Günümüzde bazı üniversitelerin müstakil halk bilimi bölümleri vardır. Ayrıca Türk dili ve edebiyatı bölümlerinin halk edebiyatı bilim dallarında halk bilimi eğitimi verilmekte ve bilimsel çalışmalar yürütülmektedir. Üniversitelerin bu bölümlerinde öğrenim gören ve lisansüstü çalışmalar yapan öğrencilerin sayılarının artmasıyla

birlikte, halk bilimi çalışmalarında da bir artış olmuştur. Bu çalışmaların önemli bir kısmı da Kastamonu Üniversitesi tarafından yapılmıştır. 1992-1993 öğretim yılında Gazi Üniversitesi Rektörlüğüne bağlı eğitim fakültesine dönüştürülen ve “Kastamonu Eğitim Fakültesi” adını alan fakültede hazırlanan yüksek lisans tezi, bitirme tezi, dönemlik ödevler gibi çalışmalarla yürütülen halk bilimi çalışmaları, 2006 yılında Kastamonu Üniversitesinin bağımsız bir üniversite olarak kurulmasının ardından artarak devam etmektedir.

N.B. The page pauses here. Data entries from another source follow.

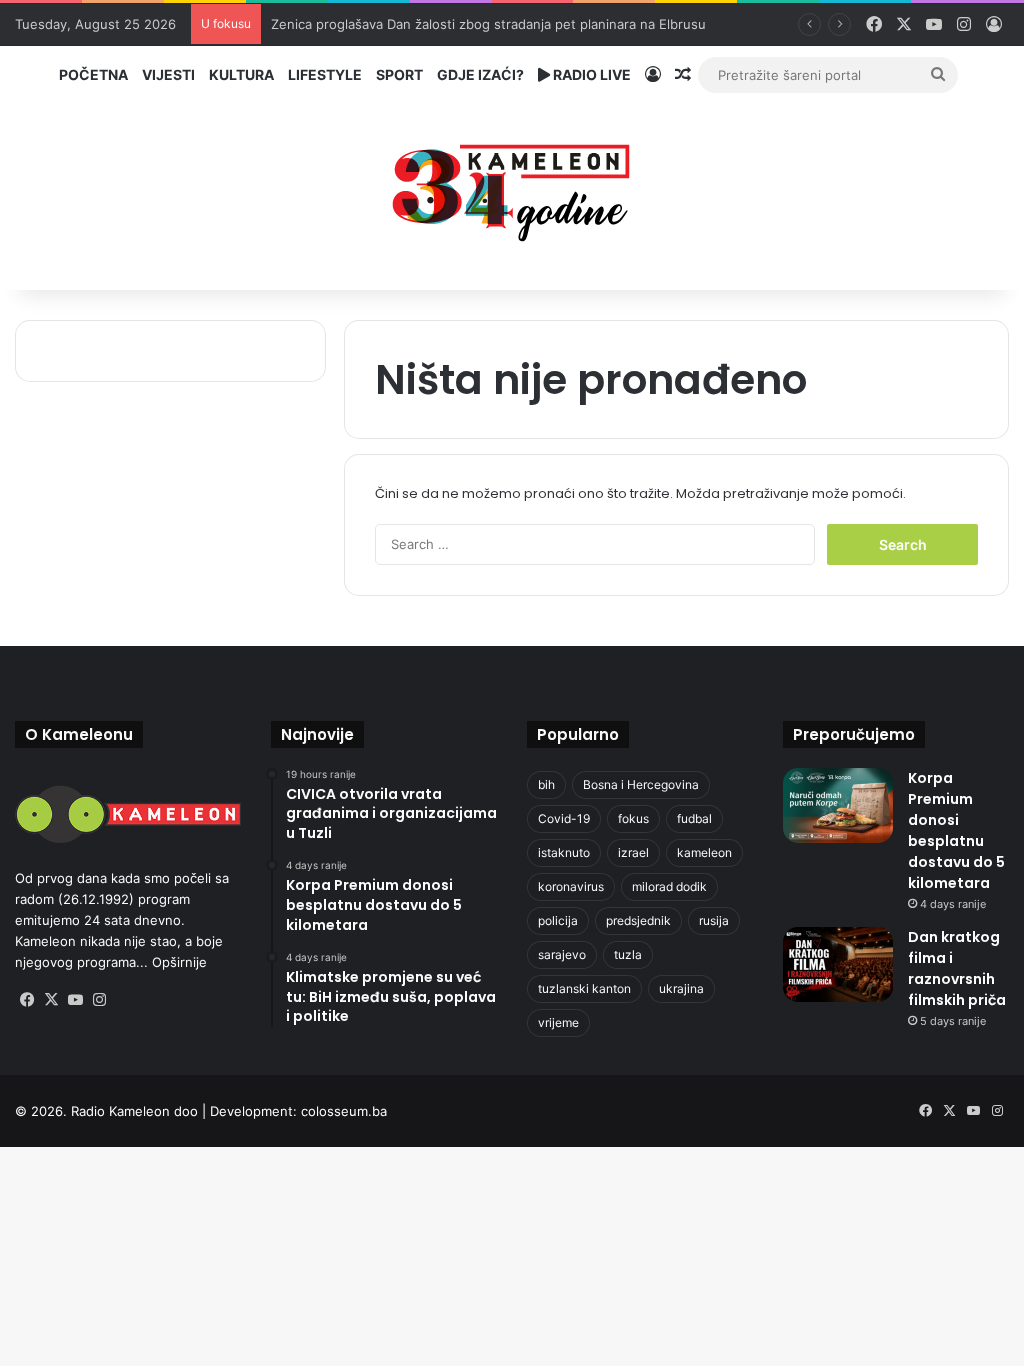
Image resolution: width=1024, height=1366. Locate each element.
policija (558, 920)
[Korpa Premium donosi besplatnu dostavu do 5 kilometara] (838, 805)
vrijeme (558, 1022)
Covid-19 (564, 818)
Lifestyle (325, 74)
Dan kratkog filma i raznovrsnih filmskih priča (957, 968)
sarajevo (562, 954)
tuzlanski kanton (584, 988)
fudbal (694, 818)
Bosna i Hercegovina (641, 784)
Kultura (241, 74)
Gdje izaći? (480, 74)
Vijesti (168, 74)
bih (546, 784)
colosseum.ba (344, 1111)
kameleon (704, 852)
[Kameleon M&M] (512, 187)
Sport (399, 74)
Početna (93, 74)
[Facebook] (27, 1000)
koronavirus (571, 886)
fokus (633, 818)
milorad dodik (669, 886)
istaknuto (564, 852)
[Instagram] (99, 1000)
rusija (714, 920)
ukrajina (681, 988)
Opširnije (179, 962)
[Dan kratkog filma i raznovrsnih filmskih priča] (838, 964)
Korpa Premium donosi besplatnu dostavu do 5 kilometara (956, 830)
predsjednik (638, 920)
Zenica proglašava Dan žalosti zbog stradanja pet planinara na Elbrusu (488, 24)
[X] (51, 1000)
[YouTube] (75, 1000)
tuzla (628, 954)
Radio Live (590, 74)
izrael (633, 852)
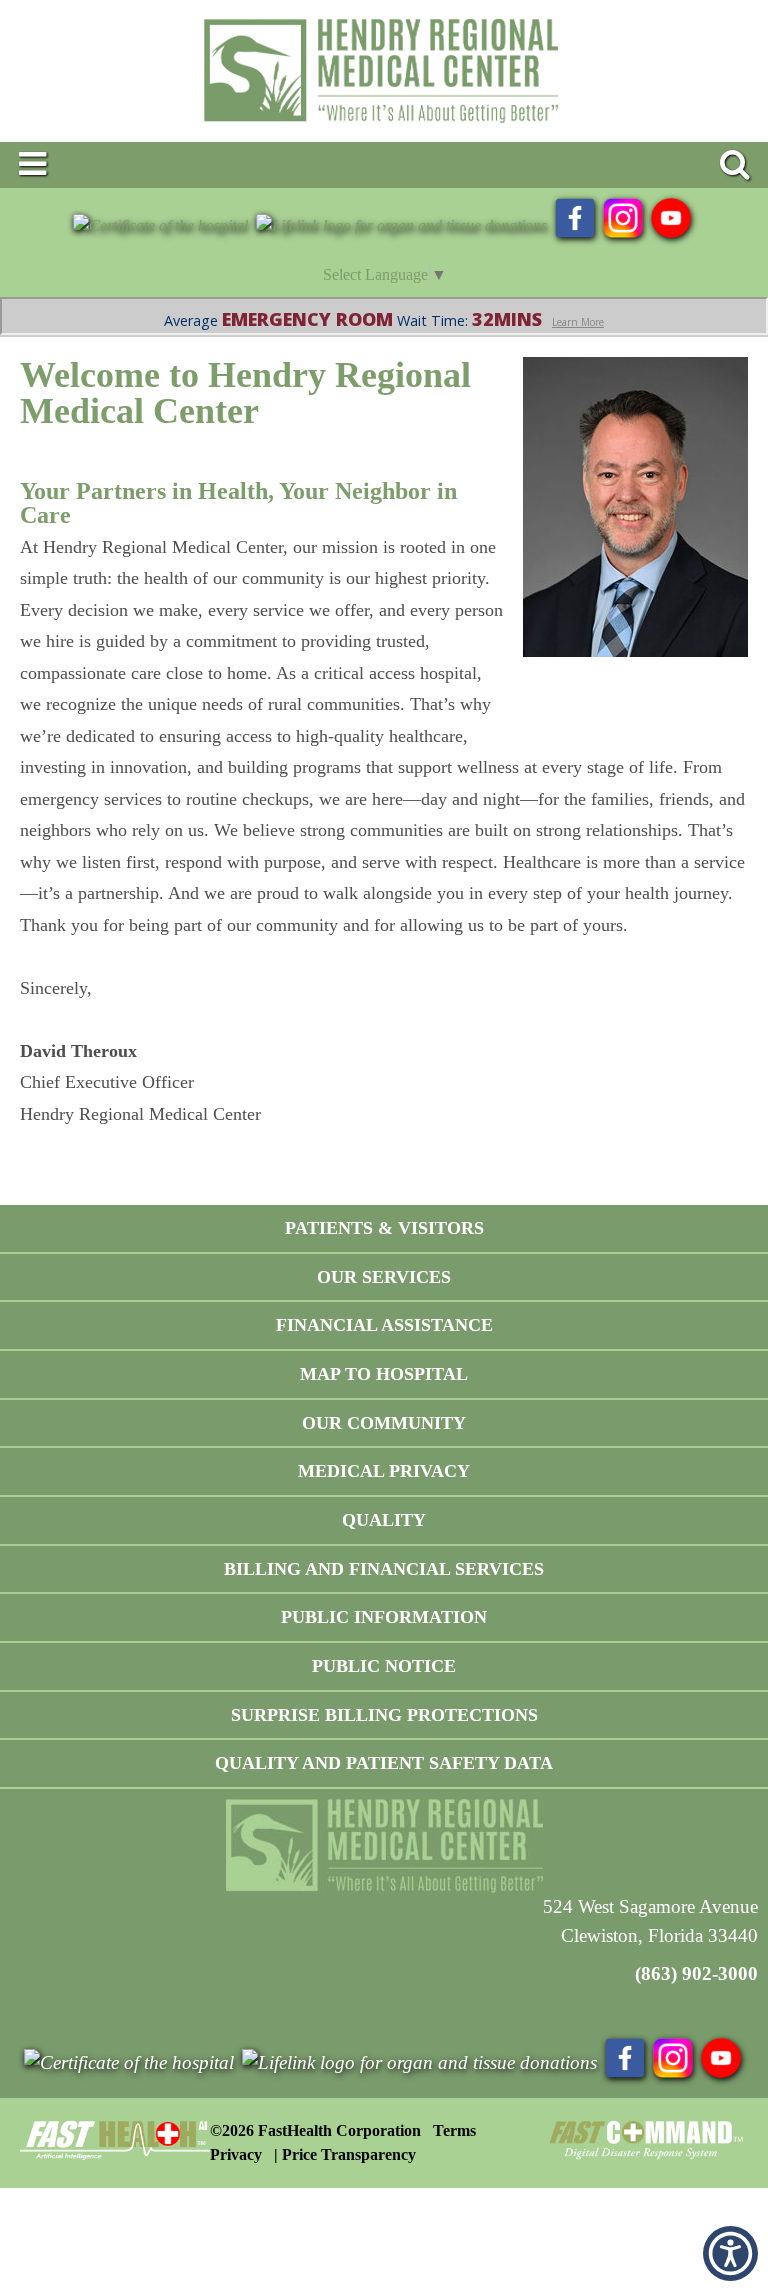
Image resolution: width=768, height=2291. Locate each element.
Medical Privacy (384, 1471)
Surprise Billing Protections (384, 1715)
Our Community (384, 1423)
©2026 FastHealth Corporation (315, 2130)
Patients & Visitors (384, 1228)
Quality (384, 1520)
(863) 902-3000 (696, 1973)
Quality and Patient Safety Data (384, 1763)
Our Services (384, 1277)
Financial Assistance (384, 1325)
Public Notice (384, 1666)
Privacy (236, 2154)
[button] (730, 2253)
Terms (454, 2130)
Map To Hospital (384, 1374)
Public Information (384, 1617)
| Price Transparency (345, 2154)
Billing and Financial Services (384, 1569)
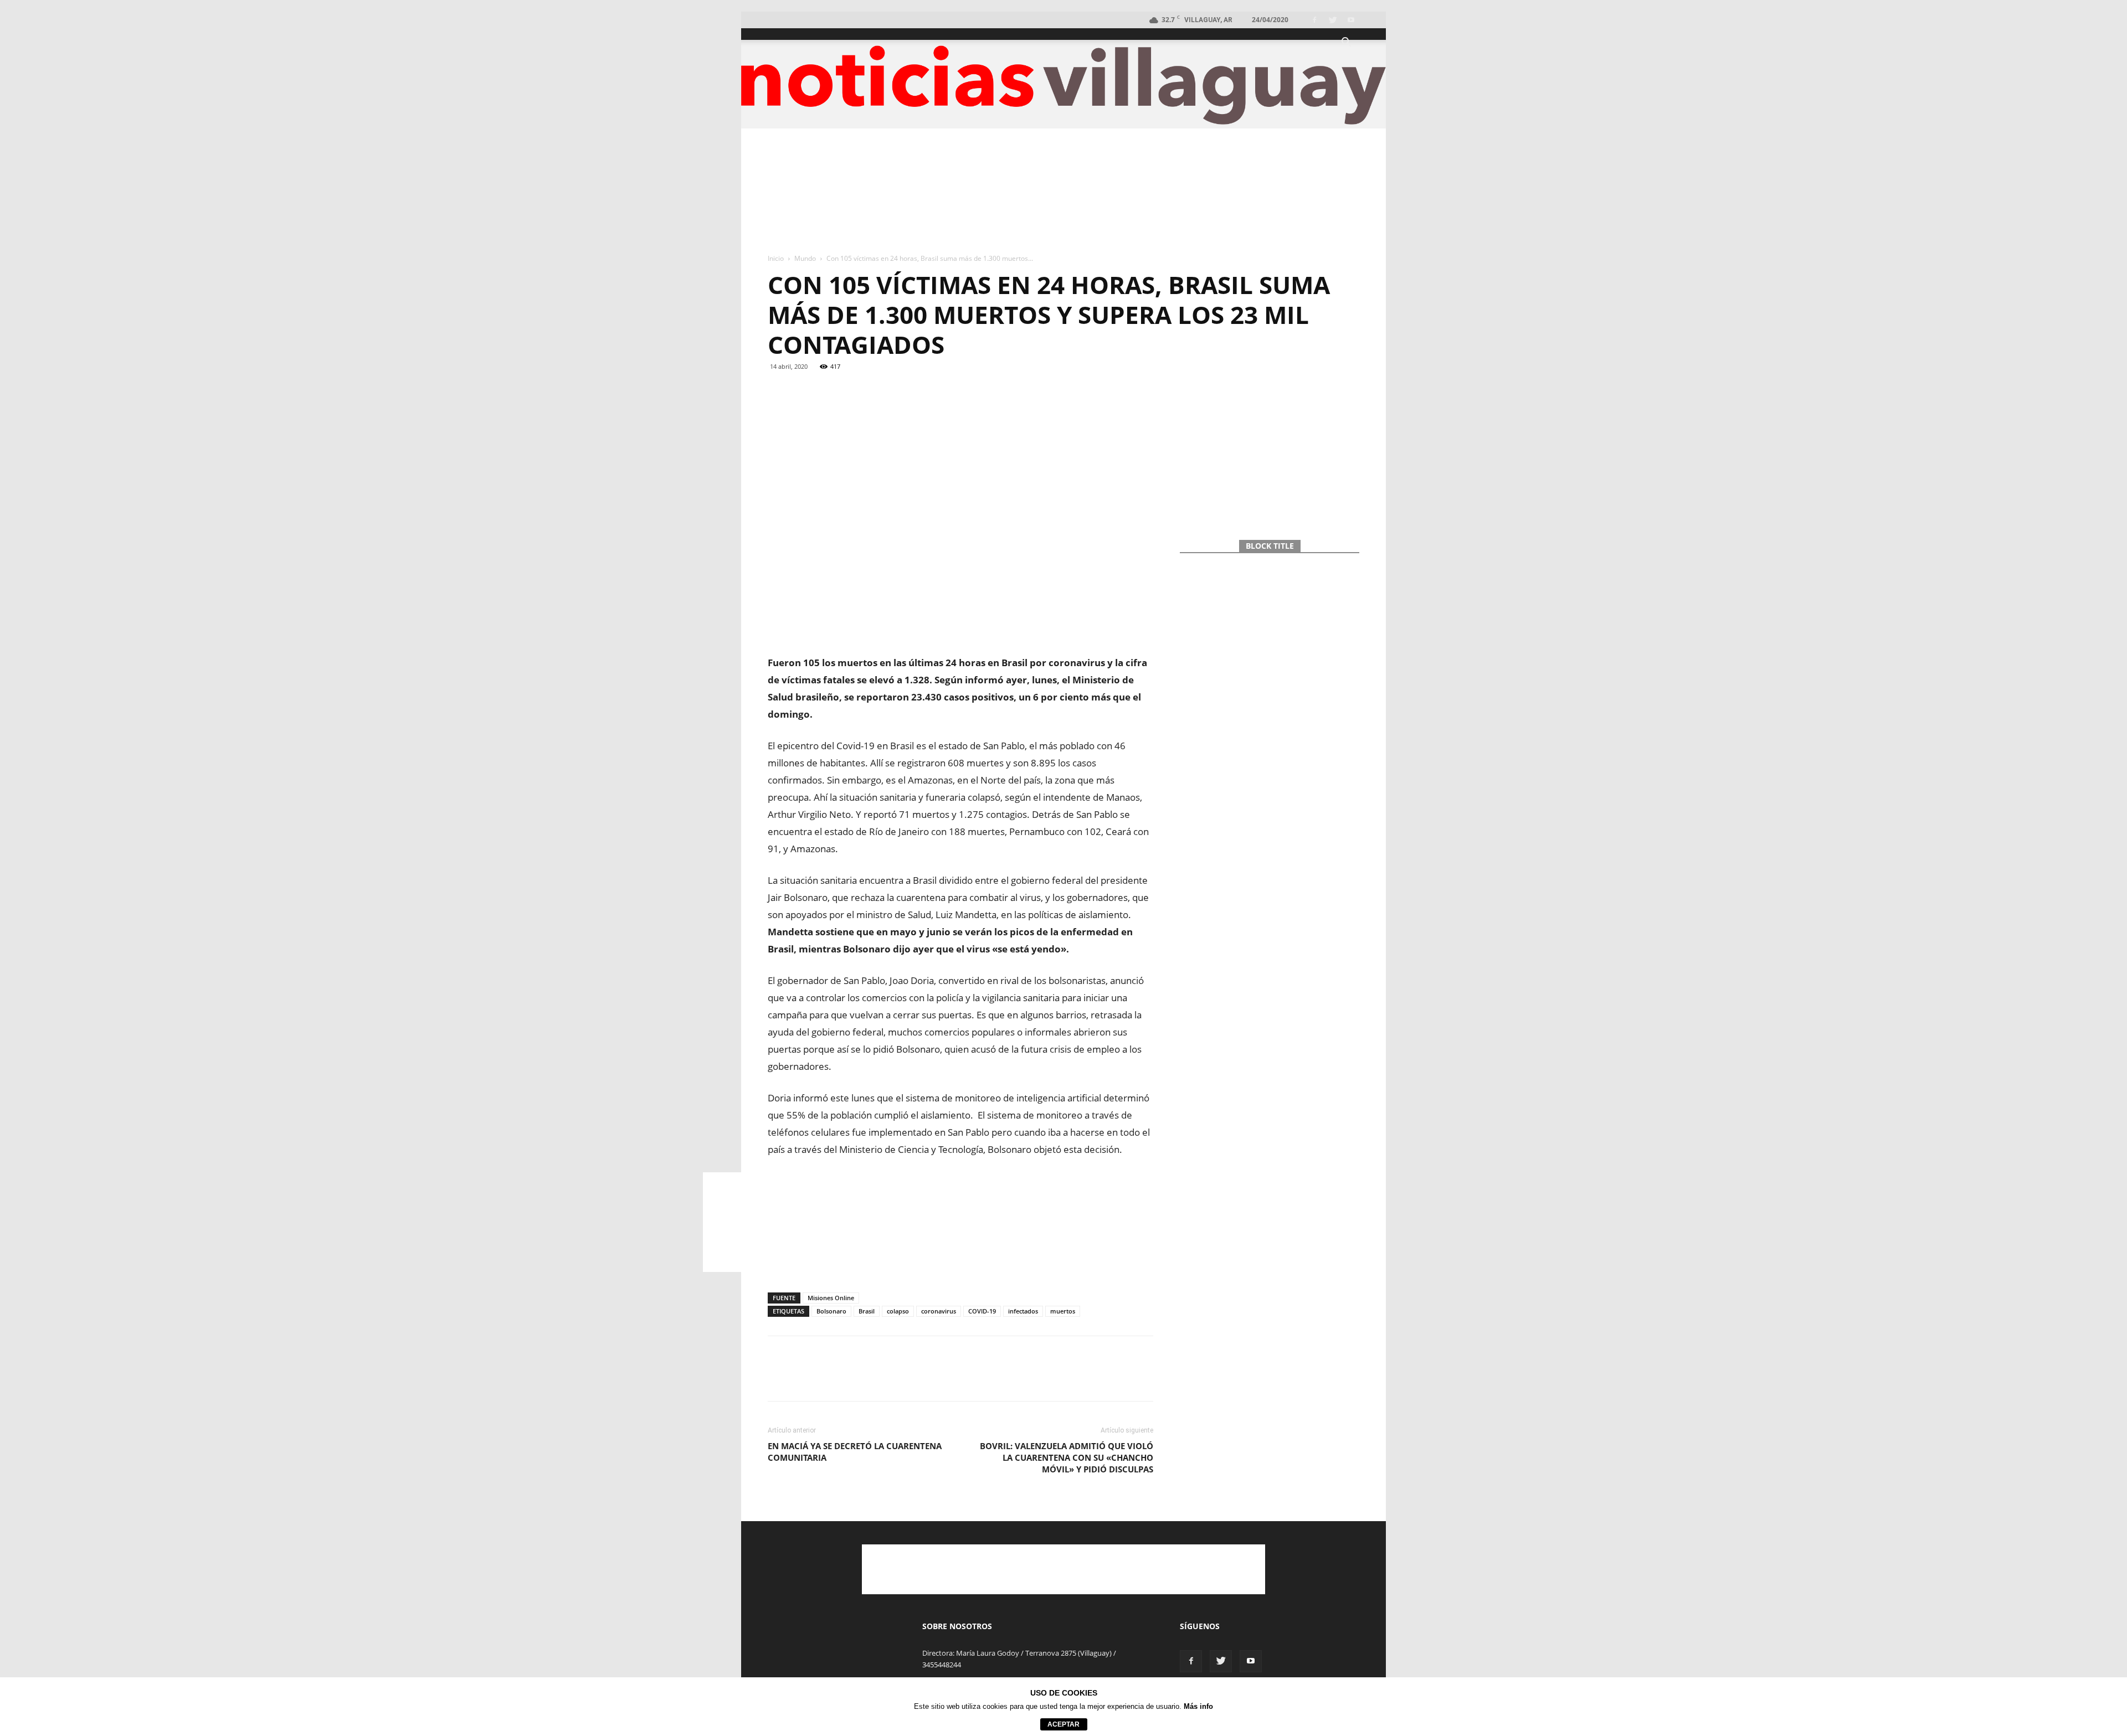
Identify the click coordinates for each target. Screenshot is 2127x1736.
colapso (898, 1311)
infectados (1023, 1311)
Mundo (805, 258)
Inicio (776, 258)
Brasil (867, 1311)
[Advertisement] (1063, 191)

Kastamonu’da günümüzde halk bilimi çalışmaları amatör araştırmacıların uğraşları ve üniversite bünyesinde akademik anlamda devam etmektedir. Ayrıca Türkiye’nin çeşitli üniversitelerinde Kastamonu halk bilimini doğrudan veya disiplinlerarası anlayışla konu alan çalışmalar yapılmaktadır.